14. İstanbul Bienali yaklaşırken ARTINFO, Carolyn Christov-Bakargiev ile Skype üzerinden Art Nouveau, Siri, Aborjinlerin deniz hakları ve İstanbul Bienal’ini nasıl dOCUMENTA 13 çalışmasının bir devamı olarak hissedebileceğimiz hakkında konuştu.
Çeviri: Özlem Akarsu
Carolyn Christov-Bakargiev 2012 yılında Documenta (13)’ü düzenlediğinden beri sanat dünyasının gözönündeki yerlerinden çekildi.
“dOCUMENTA (13)’den sonra pek çok iş yapabilirdim,”diyor Bakargiev, “ama geri çekilmeyi ve düşünen insanlarla birlikte üniversitelerde ders vermeyi seçtim”. (Şikago’da Northwestern Üniversitesi’nde konuk profesör olarak ders verdi ve ayrıca bundan önce Leeds Üniversitesi’nde New York Cooper Birliği’nde ve pek çok başka üniversitede de ders verdi). “Ardından şu anda dünyanın oldukça sorunlu bir bölgesinde yer alan bu bienali yapmayı kabul ettim”.

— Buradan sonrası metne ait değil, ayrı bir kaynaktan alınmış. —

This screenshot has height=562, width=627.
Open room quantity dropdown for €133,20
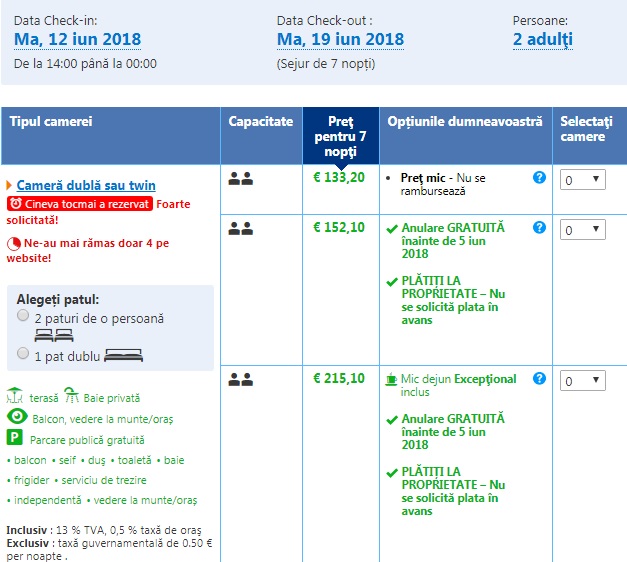(x=582, y=179)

Bakargiev gelecek ay açılacak olan 14. İstanbul Bienali’ne atıfta bulunmakta. Bu yılın başında Turin’de yeni bir birleşme yaşamış Galleria d’Arte Moderna ile Castello di Rivoli’nin başına müdür olarak atanmış olan Christov-Bakargiev, merkezden uzaklaşan ve içe dönük bu tavrı, bu yıl 5 Eylül – 1 Kasım tarihleri arasında izleyicileriyle buluşacak olan “TUZLU SU: Düşünce Biçimleri Üzerine Bir Teori” başlıklı bienela katılan sanatçıların pek çoğuyla da paylaşıyor.

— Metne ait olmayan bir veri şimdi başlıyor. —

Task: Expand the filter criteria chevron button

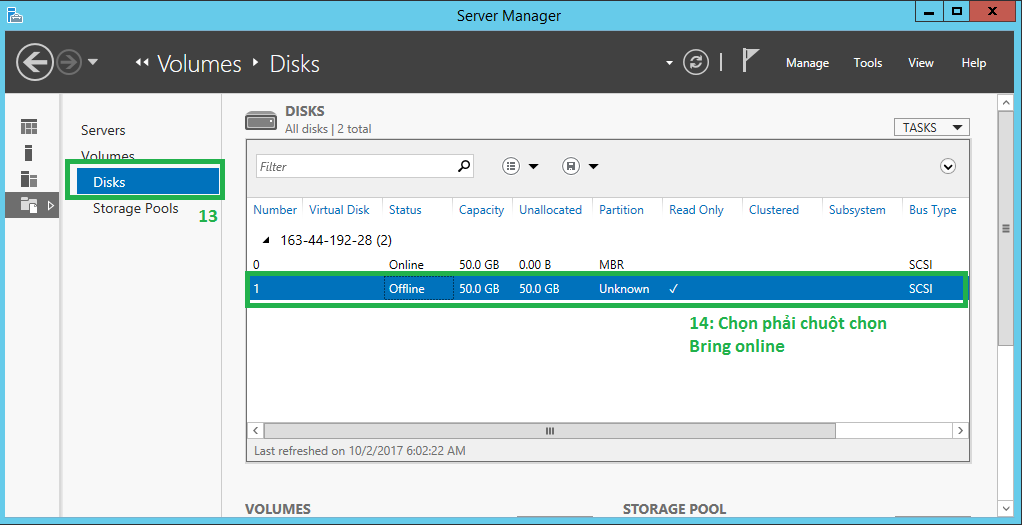Action: click(948, 167)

Bienale yaklaşırken ARTINFO Christov-Bakargiev ile Skype üzerinden Art Nouveau, Siri, Aborjinlerin deniz hakları ve İstanbul Bienal’ini nasıl dOCUMENTA 13 çalışmasının bir devamı olarak hissedebileceğimiz hakkında konuştu.
Başlangıç olarak, bu yılki İstanbul Bienali’nin nasıl şekillendiğini bize adım adım anlatır mısınız?
Aslında tuzlu su ile başladım. Bir haritadan Boğaza bakıyordum. Boğaz en basit ifadesiyle genellikle Doğu ile Batı’nın buluştuğu yer olarak görülür. Haritada büyük ‘I’ harfini gördüm, üstteki enine çizgiyi Karadeniz oluşturuyordu ve alttakini de Marmara Denizi ve düşünmeye başladım su fiziki olarak nasıldı ve şeklini aldığı somut cisimler gerçekte nasıldı. Bu bende Doğu/ Batı klişesini değiştirme isteği uyandırdı. Bunun içine Kuzey Doğu/ Güney Batı gibi başka pek çok yön dahil edilmeliydi.
Bütün bunlar sergideki sanat çalışmalarıyla nasıl ilişkilenecek?
Bu beni genel olarak sanat eserlerinin –ister bir işaret ister bir performans olsun- dünya ve dünyadaki deneyimlerimiz üzerine bakış açılarımızı nasıl somutlaştırdığını düşünmeye yöneltti. Sanat eserleri, sembolik düzenin -yani dilin, görsel ya da görsel olmayan her türlü dilin- hayali olanla gerçek olanı bir biçimde buluşturduğu yerlerdir. Psikoanalitik terimleri bu biçimde kullanabiliriz. Bir başka deyişle, sanat eserleri bir biçimde Lacan’ın gerçeğe, hayali olan aracılığıyla ve sembolik olan üzerinden nüfuz edebileceğimizi iddia eden ve bunun dışında gerçeğe nüfuz etmenin mümkün olmadığını savunan teorilerinin bizzat doğrulandığı alanlardır. Ama bu türden bir düğümlenmiş gerçek, hayali ve sembolik olan arasındaki ayrımlar yeniden tanımlandığından sanat eserleri tutarsız bir hal alır.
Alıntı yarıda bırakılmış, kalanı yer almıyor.